● **Requirements**:
a) Copy the passage of the HTML Math email that begins with the words containing "1. Secondary and" and ends with "for visual display.".
b) In the HTML Math email, which medium was the display list specification meant to formulate the requirements for?

● **Quoted passage**:
--------------------------------------------------

From: <rminer@geom.umn.edu>
Date: Tue, 3 Sep 1996 16:37:47 -0500
Message-Id: <199609032137.QAA27888@royden.geom.umn.edu>
To: w3c-math-erb@w3.org

Hello.

I have finally finished catching up on the various posting here, and
thought I should throw in my two cents worth.  

I notice that a number of questions have come up about the
"presentation list" format in the course of going through Ron's
examples.  However, in light of the ongoing dicussion about the
balance between notational and semantic markup, it seems I should try
to clarify the role of the display list spec that Neil and I worked
on in that context first.

It seems to me that in order to move from a general philosophical
consensus about capturing semantic information to a practical language
design, we need to formulate and prioritize what kinds of authors we
want to use HTML Math, and the media (in Bruce's sense) they can
render to.

The idea behind the display list specification was simply to try to
formulate the requirements of one particular medium -- high quality
visual rendering.  The "display list" partially described in Bruce's
May letter didn't contain enough information to do high quality
rendering.  In the course of writing a renderer, I had to introduce
various new attributes and schema, so I tried to formalize them and
write them down in order to insure HTML Math ultimately contained
provisions for passing this information to the renderer.

Based on more recent comments and discussions, I now think that a good
deal of the information required by the visual renderer has roughly
the same status as, for example, expression type information for a
CAS.  It should probably be passed as some form of annotation,
specific to visual rendering, and ignored by everything else.

A large part of the reason for spelling out a display list spec was
just so I had something to test the renderer with, and that was still
relatively compatible with the Wofram proposal.  Neil and I gave an
SGML style description of it because we could, and because there had
been some discussion of making notational markup directly available to
the author.  However, how much of that stays internal and how much is
available to the author depends on the priorities we choose -- making
it available will weight HTML Math much more heavily toward notation
than semantics.

Obviously, various committee members have different priorities about
authors and media.  For example, the Wolfram contingent is more
concerned with users rendering to CAS, while Ping is more committed to
relatively sophisticated users who are willing to build compounds, and
use relatively non-traditional notation, in exchange for flexibility
and ease of rendering to various media.  Ron, on the other hand, has
got to keep the interests of the hardcore TeX-using research math
community in mind, etc.

Though they are far from set in stone, my personal views go something
like this:

Authoring and Rendering Priorities
----------------------------------

1. Secondary and undergraduate level math notation with 
   little or no semantic information for generic visual display

2. Secondary and undergraduate level math notation with 
   enough semantics for CAS rendering.  To me, it is reasonable
   to expect the author to have a specific CAS in mind.

3. Research mathematics notation with little or no semantics
   for visual display.

--------------------------------------------------

● **Given data**:
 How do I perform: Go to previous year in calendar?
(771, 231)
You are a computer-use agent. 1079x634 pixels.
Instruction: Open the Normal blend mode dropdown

--------------------------------------------------

● **The solutions**:
a)
1. Secondary and undergraduate level math notation with 
   little or no semantic information for generic visual display

2. Secondary and undergraduate level math notation with 
   enough semantics for CAS rendering.  To me, it is reasonable
   to expect the author to have a specific CAS in mind.

3. Research mathematics notation with little or no semantics
   for visual display.

b) High quality visual rendering.